ここ一カ月の間は、任務をこなしながら、ほぼ毎日のように実家へと通い



そこで男と他愛もない会話を交わし、平穏な日常を日々過ごしていた。



そして男は、最期は最愛の娘に看取られながら、静かに息を引き取った。



その後、星宮は男の葬儀や遺品整理を全て終えた後、



親族に引き留められながらも、星宮家との決別を決意し



「(父さんが…『好きに生きていい』、そう言ってくれたから、もう私は…此処には戻らない。自分の生きたいように生きるよ、…父さん、母さん。)」



『星宮』の表札に一瞬目を向け、揺るぎない決意と少しの罪悪感を背負いながら



決して振り返る事なく、その場から立ち去っていった。


















***



その道中、星宮は街中を歩きながら



「(それにしても…またアイツに色々と世話になったな…。何か、礼でも…面倒くさいから、おはぎでいいか?)」



そんな事を思いながら歩いていると、ふと花屋に並ぶ一輪の花が目に入り



「(そういえば…母さんの花、選ぶ時…___)」



星宮の脳裏には、以前…母親の花を選んでいた時の、隠との会話が思い起こされ



『___…お母様のお花、決まりましたね!あとは…やはり、この機会に…不死川様へのお花も選ばれては…、』



そう声を掛ける隠に対し、星宮は怪訝そうな顔を向けて



『だから何で…私がアイツに花なんか……というか、アイツ…花の良さなんて分からないだろ、毟り取って食ってそうだし。』



『まァ…そんな事言わずに……不死川様、きっと星宮様からお花いただいたら、喜ぶと思いますよ…!』



顔を布で覆いながらも、ニコニコとした笑顔が伝わる程の空気を放つ隠を目にし、



星宮は若干その空気に押されながら、少し考え込むような素振りを見せた後



『………本当に…アイツ…、喜ぶのか…?』



『ええ!絶対、喜びますよ。そうとなれば、早速___』



星宮は乗り気な隠の言葉を遮るようにして、軽く頭を小突く。



『今は母さんの墓参りが先だ、…アイツに花送るかどうかは…後で、考えとく。
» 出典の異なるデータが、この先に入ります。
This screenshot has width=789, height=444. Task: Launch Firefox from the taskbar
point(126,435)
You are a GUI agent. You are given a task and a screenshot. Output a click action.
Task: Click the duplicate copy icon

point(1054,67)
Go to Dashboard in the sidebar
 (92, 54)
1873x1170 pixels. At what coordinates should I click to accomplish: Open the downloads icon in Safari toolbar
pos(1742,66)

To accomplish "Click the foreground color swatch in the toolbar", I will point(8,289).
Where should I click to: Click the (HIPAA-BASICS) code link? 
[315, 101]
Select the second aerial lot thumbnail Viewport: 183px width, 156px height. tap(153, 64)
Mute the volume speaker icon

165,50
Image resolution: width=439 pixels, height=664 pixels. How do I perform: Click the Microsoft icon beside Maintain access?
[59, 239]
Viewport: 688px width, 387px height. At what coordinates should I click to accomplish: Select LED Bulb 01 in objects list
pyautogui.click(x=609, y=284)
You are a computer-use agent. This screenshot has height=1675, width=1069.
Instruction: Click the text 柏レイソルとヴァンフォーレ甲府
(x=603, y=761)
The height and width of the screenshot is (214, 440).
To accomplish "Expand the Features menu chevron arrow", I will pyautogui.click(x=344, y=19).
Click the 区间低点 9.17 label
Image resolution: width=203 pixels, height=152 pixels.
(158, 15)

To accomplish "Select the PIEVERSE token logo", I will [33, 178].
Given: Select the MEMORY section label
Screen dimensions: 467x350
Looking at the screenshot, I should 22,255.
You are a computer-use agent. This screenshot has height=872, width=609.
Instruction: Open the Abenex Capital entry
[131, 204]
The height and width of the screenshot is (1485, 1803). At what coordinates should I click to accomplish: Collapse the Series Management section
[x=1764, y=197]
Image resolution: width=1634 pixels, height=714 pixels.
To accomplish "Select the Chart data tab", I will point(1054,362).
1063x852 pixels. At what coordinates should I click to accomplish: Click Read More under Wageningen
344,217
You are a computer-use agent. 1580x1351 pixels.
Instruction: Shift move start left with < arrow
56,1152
___』



その時はそう言って、その場を乗り切ったものの



今現在、星宮は困惑した表情を浮かべながら



「(本当に送るのか…?アイツに?…おはぎの方よくないか?好物だし…でも、おはぎだと味気ないというか…___)」



ここ最近で一番考えを巡らせ、小一時間ほど花屋の前で、立ち止まっていた。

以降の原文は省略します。